The Onion Skin Scheme was based on a model created by De Luca and Erim (11) and, like the Muscle Wisdom Theory, is characterized by fatigue-induced increases in muscle activation and motor unit recruitment, but decreases in firing rate (16). The Onion Skin Scheme suggests that at any time or force level, earlier recruited motor units have higher firing rates than later recruited motor units. This theory results in an orderly nesting of firing rate curves, which resembles the skin of an onion. Thus, higher threshold motor units require lower firing rates to produce their maximal force than do lower threshold motor units. It has been hypothesized (11) that the lower firing rates observed in high threshold motor units may be due to their greater fatigability compared to low threshold motor units. For example, Trevino, Herda (17) reported that individuals with greater type II myosin heavy chain of the VL had lower firing rates of the higher threshold motor units compared to those with greater type I myosin heavy chain. Therefore, theoretically, the neuromuscular system activates high threshold motor units at lower firing rates to balance maximal force production with the duration that the force can be sustained.

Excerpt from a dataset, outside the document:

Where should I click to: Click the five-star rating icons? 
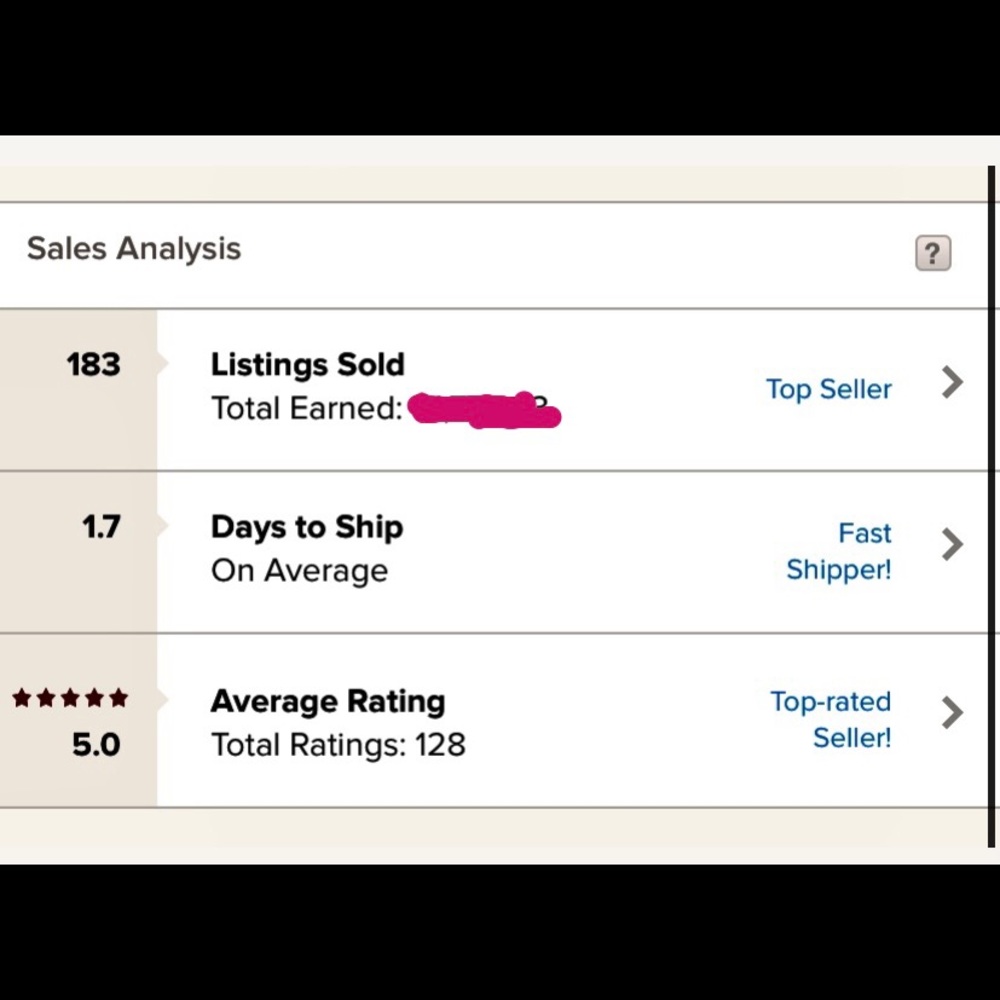click(70, 698)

Enoka and Stuart (18) suggested that delineating the differences between motor unit activation strategies may allow for identification of the mechanisms that result in task failure. In the current study, three motor unit activation strategies (AHP, Muscle Wisdom, and Onion Skin Scheme) are being considered, however, each has limitations (2, 3, 19). For example, Fuglevand and Keen (19) suggested that Muscle Wisdom may not be an overall activation strategy during fatigue and that decreases in the frequency of stimulations may not optimize the duration of a fatiguing muscle action. In addition, De Luca and Contessa (2) suggested that the AHP theory does not always explain the process of fatigue because there is often, but not always, a decrease in firing rate. These studies used either stimulation (19) or simulation (2) models which have their own limitations and, therefore, no one theory can be disregarded based on stimulation or simulation studies alone. The Onion Skin Scheme, however, may have limitations due to the loss of data when analyzing the signal and the proprietary nature of the decomposition algorithm(2, 20, 21). In addition, Barry and Enoka (22) have suggested that the motor unit activation strategies used during a fatiguing task may be intensity-, mode-, and muscle-specific.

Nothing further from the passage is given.